Speaking of which, a couple recent visits to our long favorite, Disney's El Capitan Theatre on Hollywood Boulevard, found the place and the experience growing more lackluster and less theatrical. Beginning with the installation of speakers in front of the stage, made much worse by huge trusses hanging Dolby Atmos speakers ruining the grandeur of the opulent ceiling. Frankly I don't see the appeal of those speakers. This is not the kind of theatre that would benefit from Atmos, because if you sit downstairs under the balcony it's useless, and the rest of the house is too high for that overhead sound to make much of a difference. Having seen Brave, Tangled, Frozen, etc. there, I honestly noticed nothing about Atmos other than it makes this grand theatre look more like a techno geek's mancave. If the El Cap wants to enhance the experience they really should consider enlerging the screen - because these days size matters and there certainly is room within their existing proscenium and generous masking for a larger picture. To make matters worse, the El Cap's legendary signature curtain prologue has been replaced by the kind of slides and projections common to any multiplex. Disappointing.
And in direct relevance to our Movie Manners article, I noticed a couple nearby who brought their adorable daughter, whose apparently volcanic eruptions in her diaper continued from the line outside throughout the film. Waves of cesspool-like fumes that kept wafting from this otherwise nice little family made me wonder if new parents become immune to such smells coming from their offspring as they often seem not to notice their noise.

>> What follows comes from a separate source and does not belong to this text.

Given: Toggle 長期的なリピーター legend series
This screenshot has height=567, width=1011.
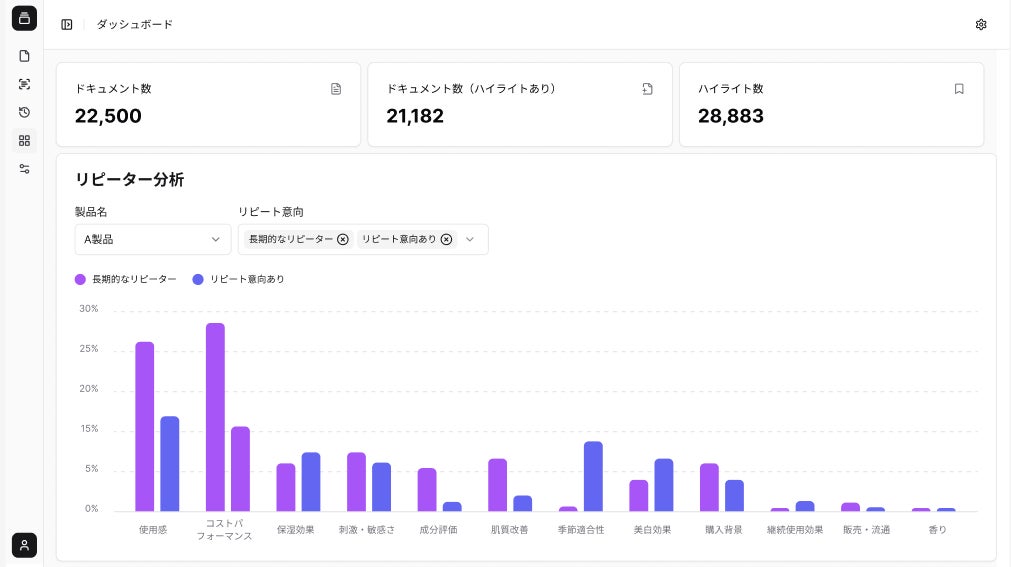Looking at the screenshot, I should [126, 279].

it was a long time coming, and a long time to budget, but I've finally entered the digital age of Home Theatre. Sure the screen size and width are an improvement, making movies at home feel more like movies (less so since my matte LED screen was replaced with an excessively reflective one), but there are many disappointments in the transition. I've already abandoned the idea of automatically replacing my entire DVD library with the BluRay "upgrades" because so often they are not really upgrades. More on this to come.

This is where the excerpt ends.